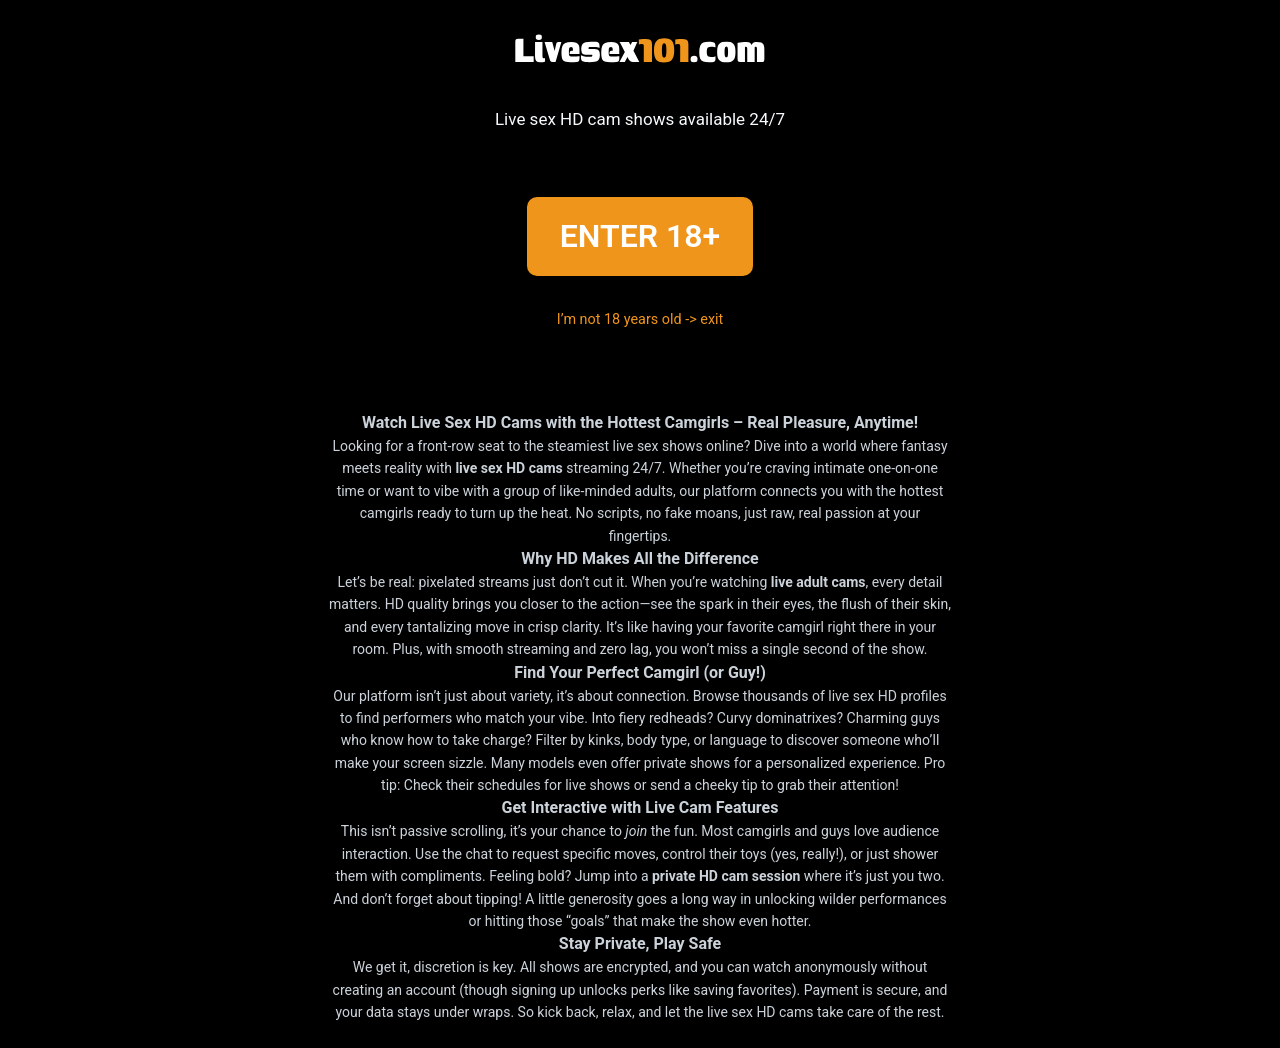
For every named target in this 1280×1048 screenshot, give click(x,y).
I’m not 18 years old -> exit (640, 319)
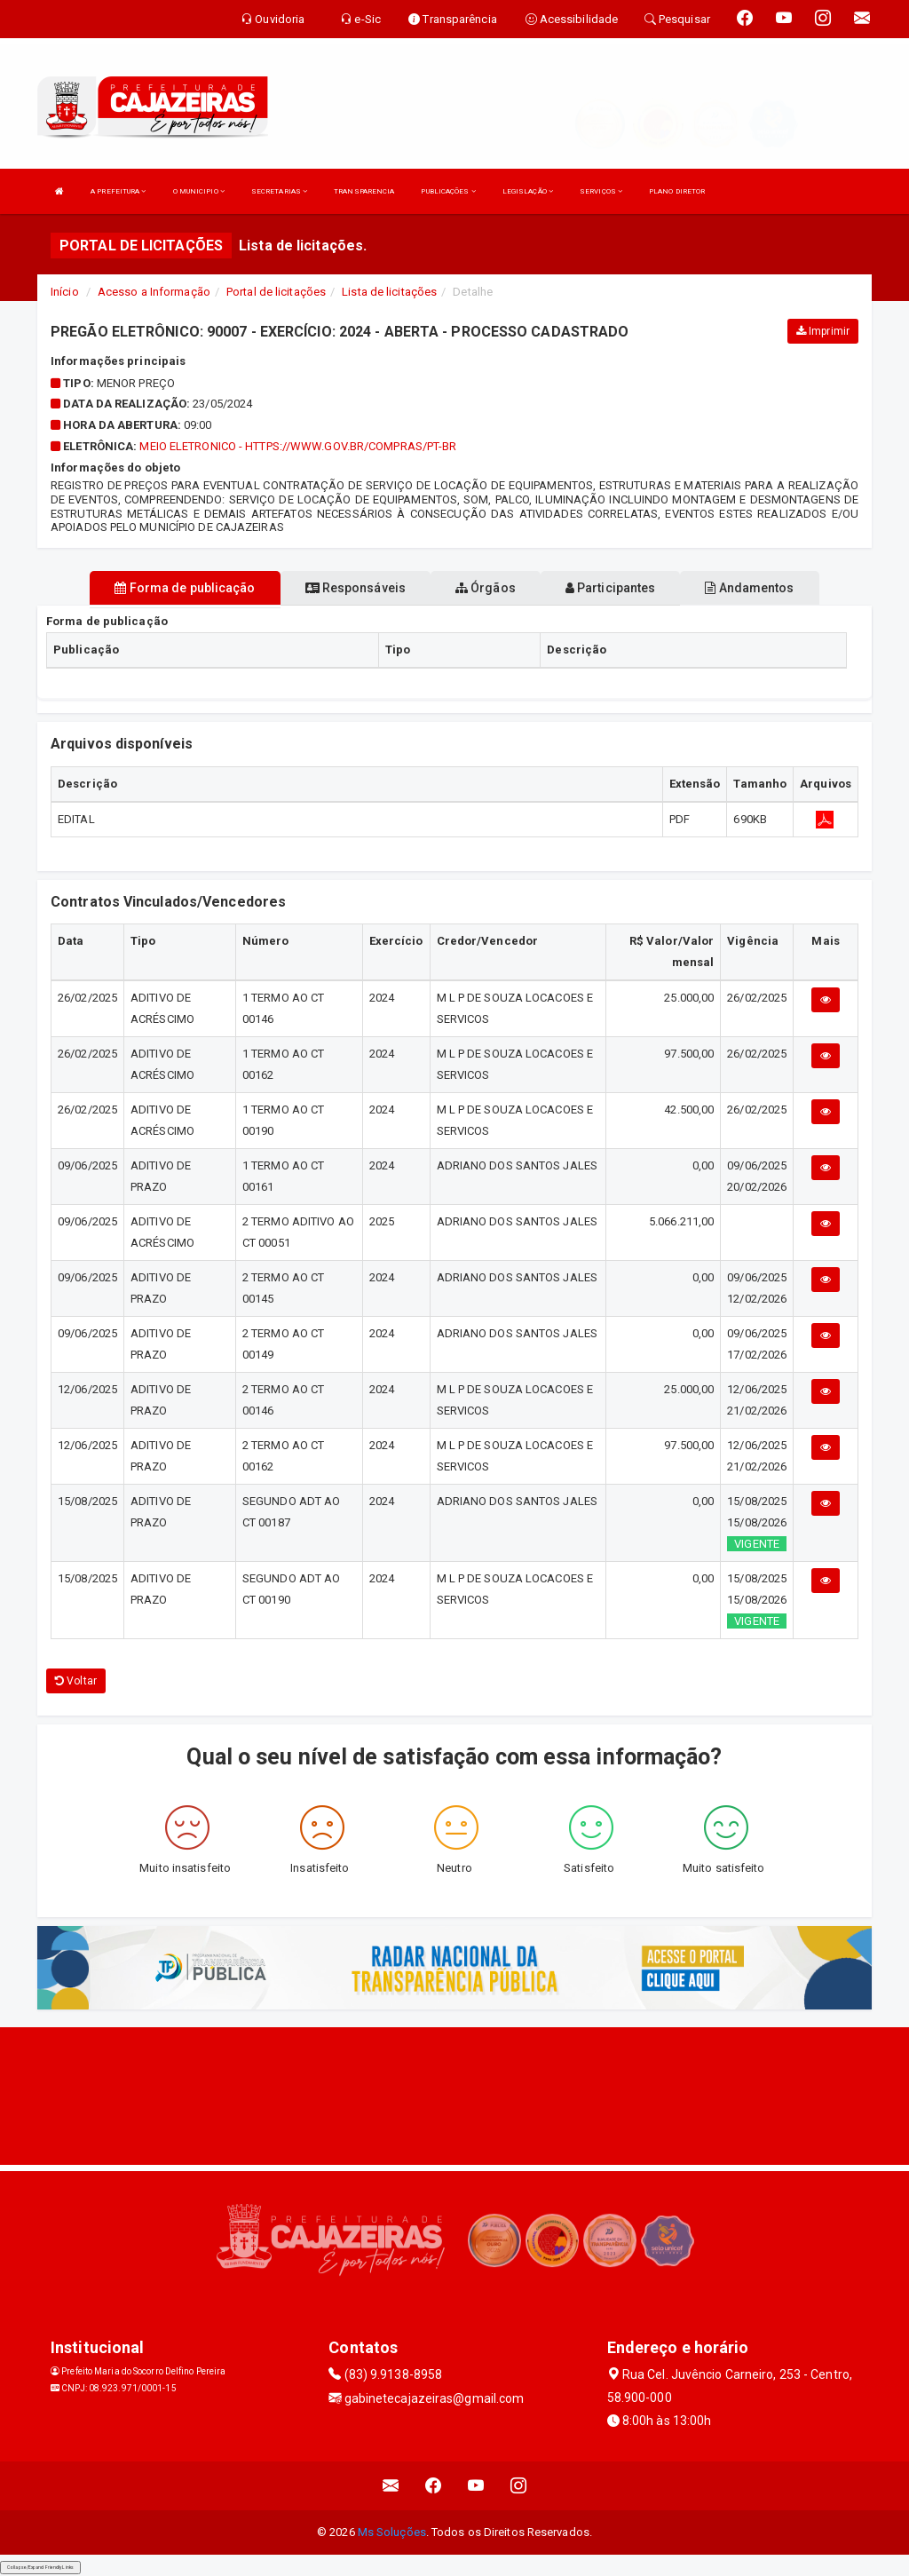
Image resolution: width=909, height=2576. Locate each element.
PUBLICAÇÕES (448, 191)
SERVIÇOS (601, 191)
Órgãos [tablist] (485, 588)
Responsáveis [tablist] (355, 588)
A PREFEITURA (118, 191)
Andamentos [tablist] (749, 588)
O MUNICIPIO (199, 191)
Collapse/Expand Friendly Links (40, 2567)
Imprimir (823, 331)
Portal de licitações (276, 291)
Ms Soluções (392, 2532)
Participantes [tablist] (610, 588)
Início (65, 291)
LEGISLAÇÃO (527, 191)
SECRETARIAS (279, 191)
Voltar (76, 1681)
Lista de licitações (389, 291)
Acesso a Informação (154, 291)
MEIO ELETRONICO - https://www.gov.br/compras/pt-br (297, 446)
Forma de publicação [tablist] (185, 588)
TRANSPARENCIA (364, 191)
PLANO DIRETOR (677, 191)
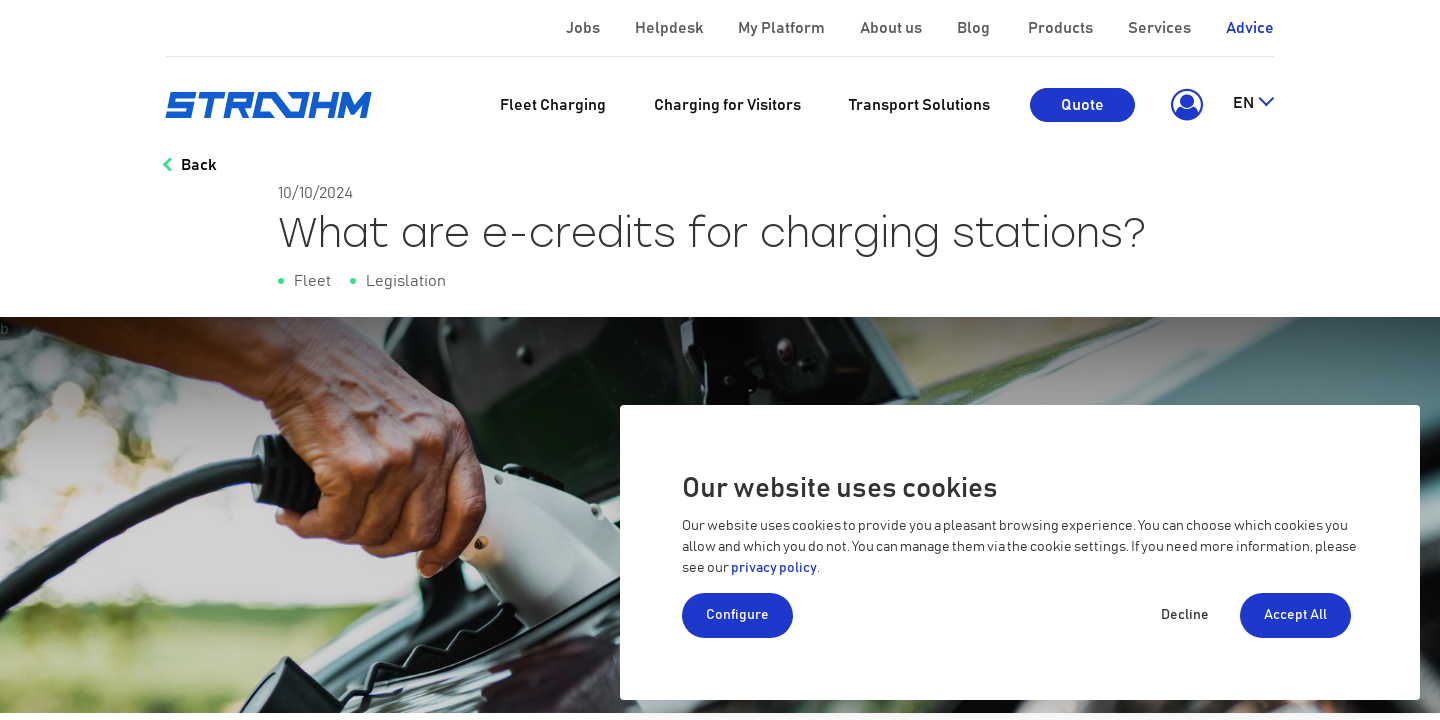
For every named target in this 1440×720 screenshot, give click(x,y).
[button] (1183, 105)
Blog (975, 28)
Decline (1185, 615)
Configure (737, 615)
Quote (1082, 105)
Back (198, 165)
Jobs (584, 28)
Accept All (1295, 615)
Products (1062, 28)
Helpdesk (670, 28)
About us (892, 28)
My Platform (781, 28)
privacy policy (774, 568)
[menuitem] (553, 105)
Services (1161, 28)
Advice (1250, 28)
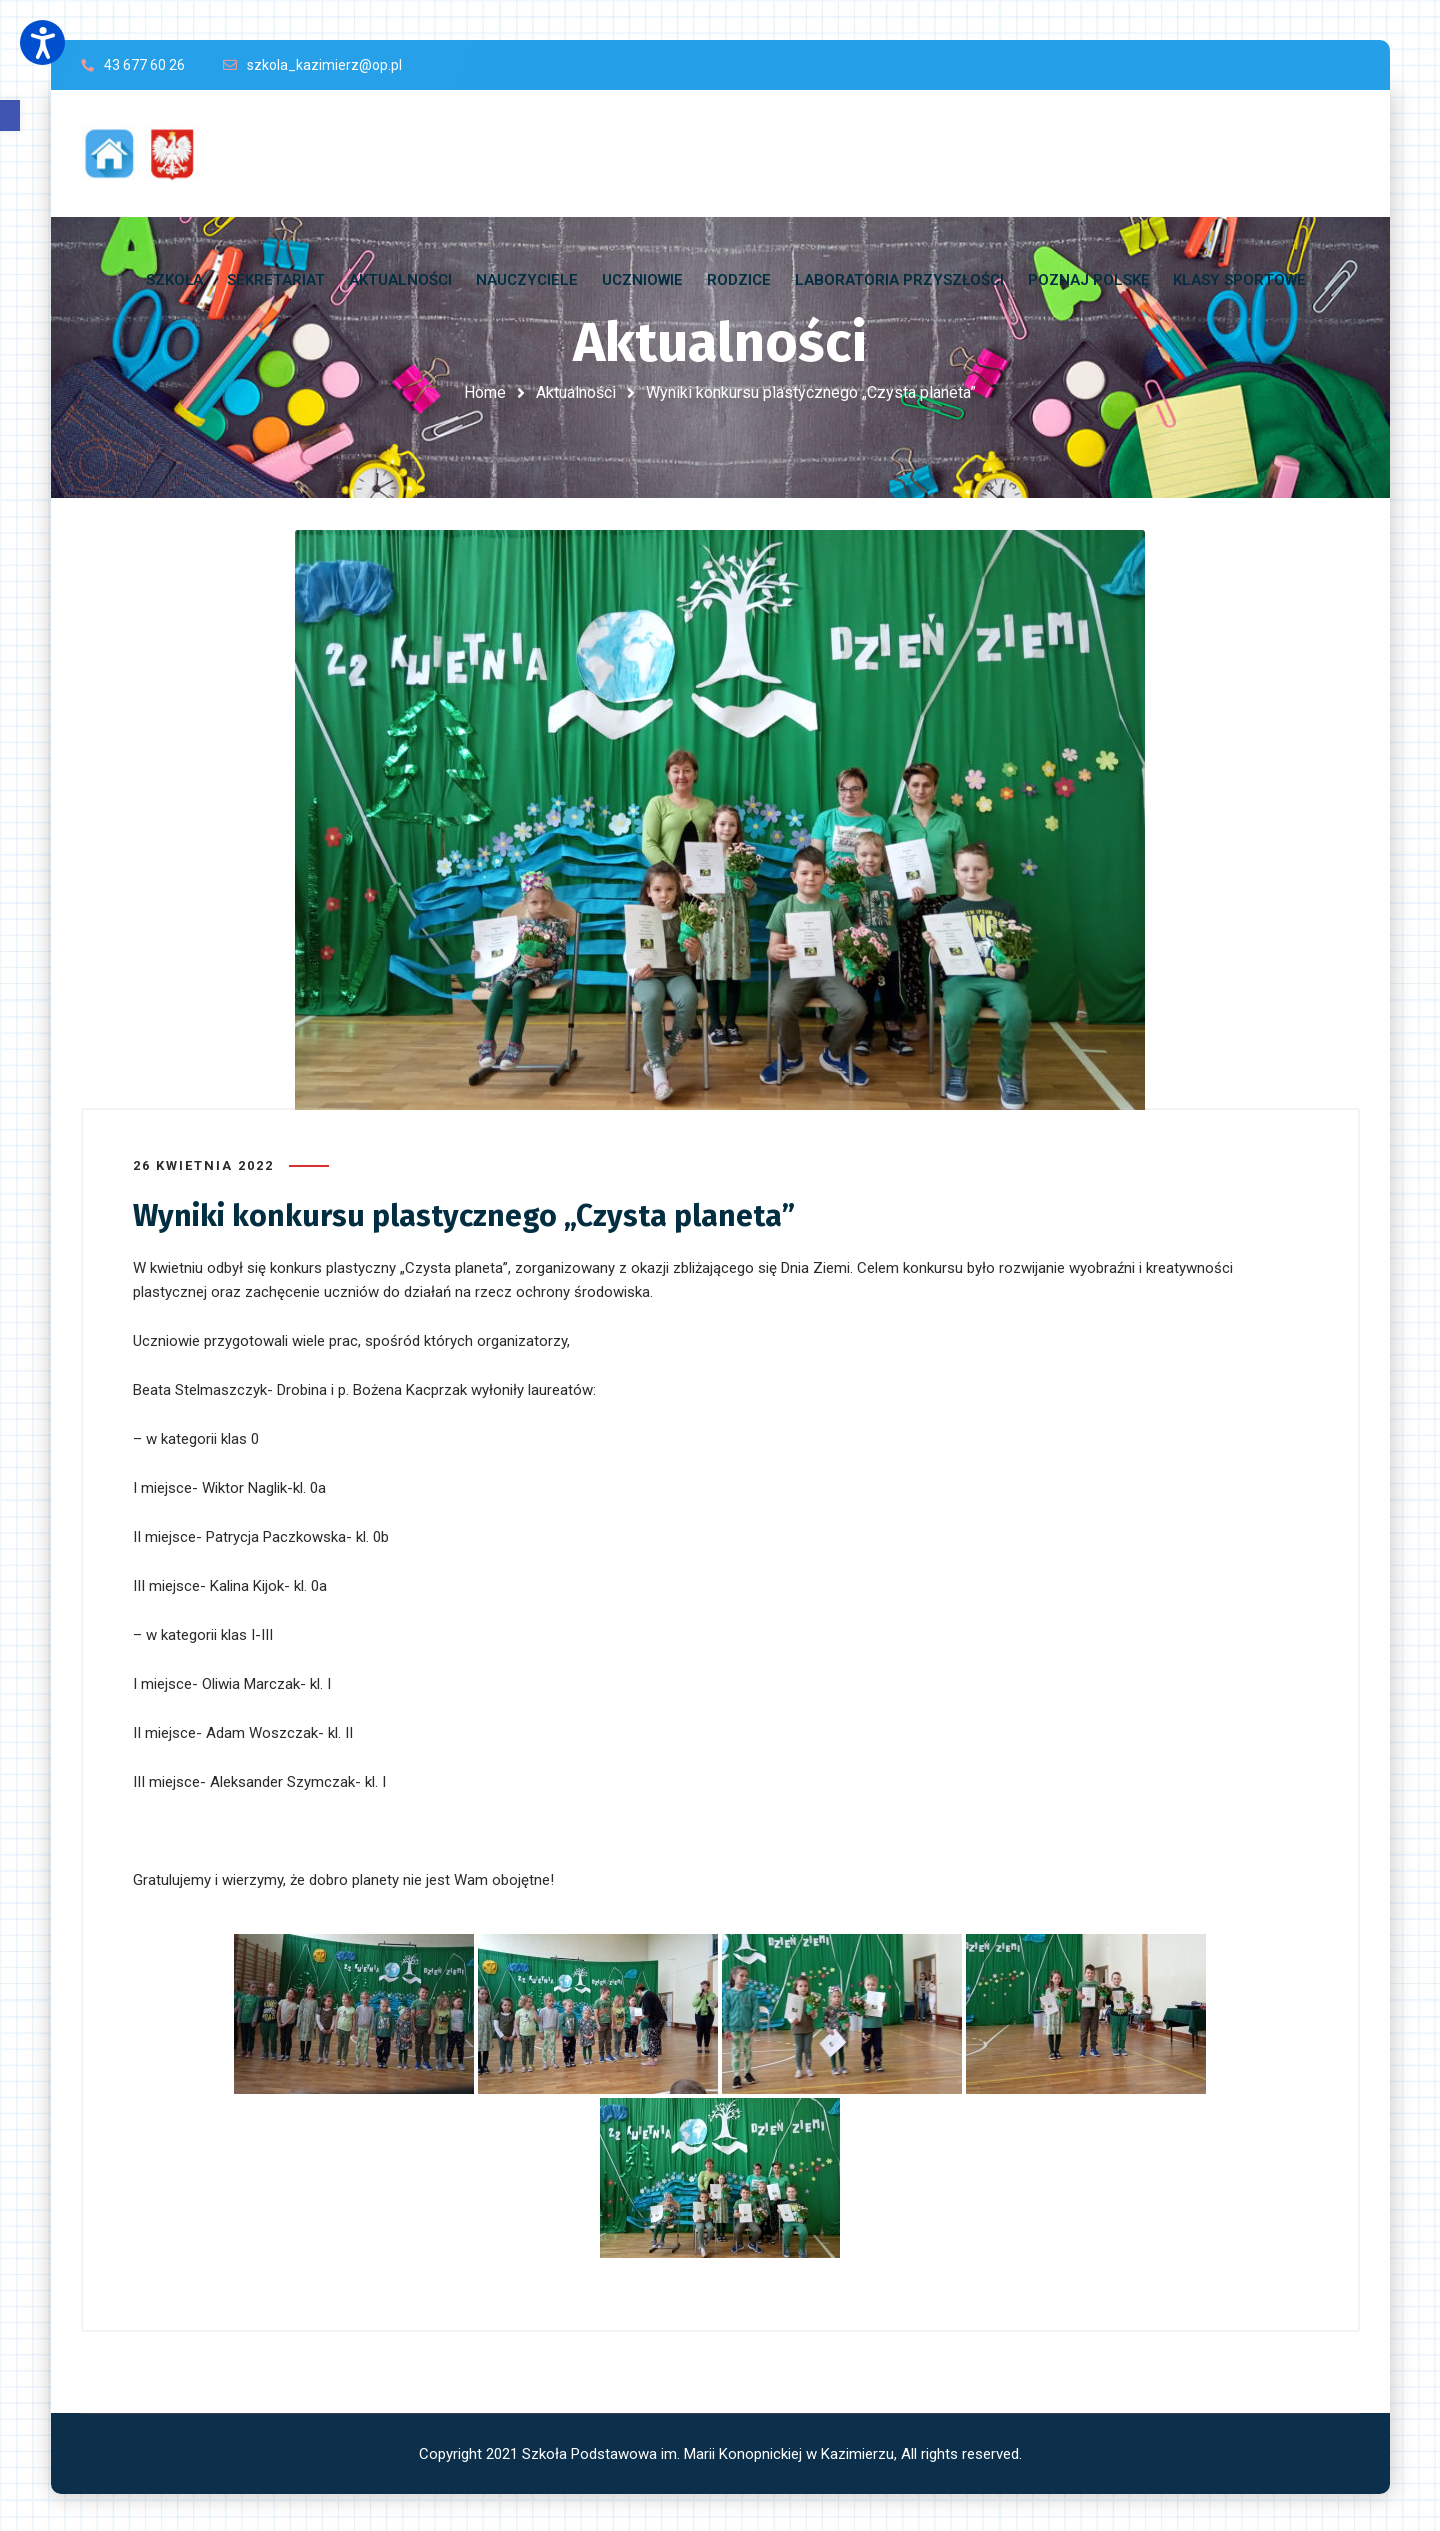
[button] (10, 115)
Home (485, 392)
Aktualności (576, 392)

• [GOAL OF THE EXERCISE]: Display each line of the listing above that contains the string "licitações", copying those lines in full.

• [TASK RESULT]:
Portal de licitações (276, 291)
Lista de licitações (389, 291)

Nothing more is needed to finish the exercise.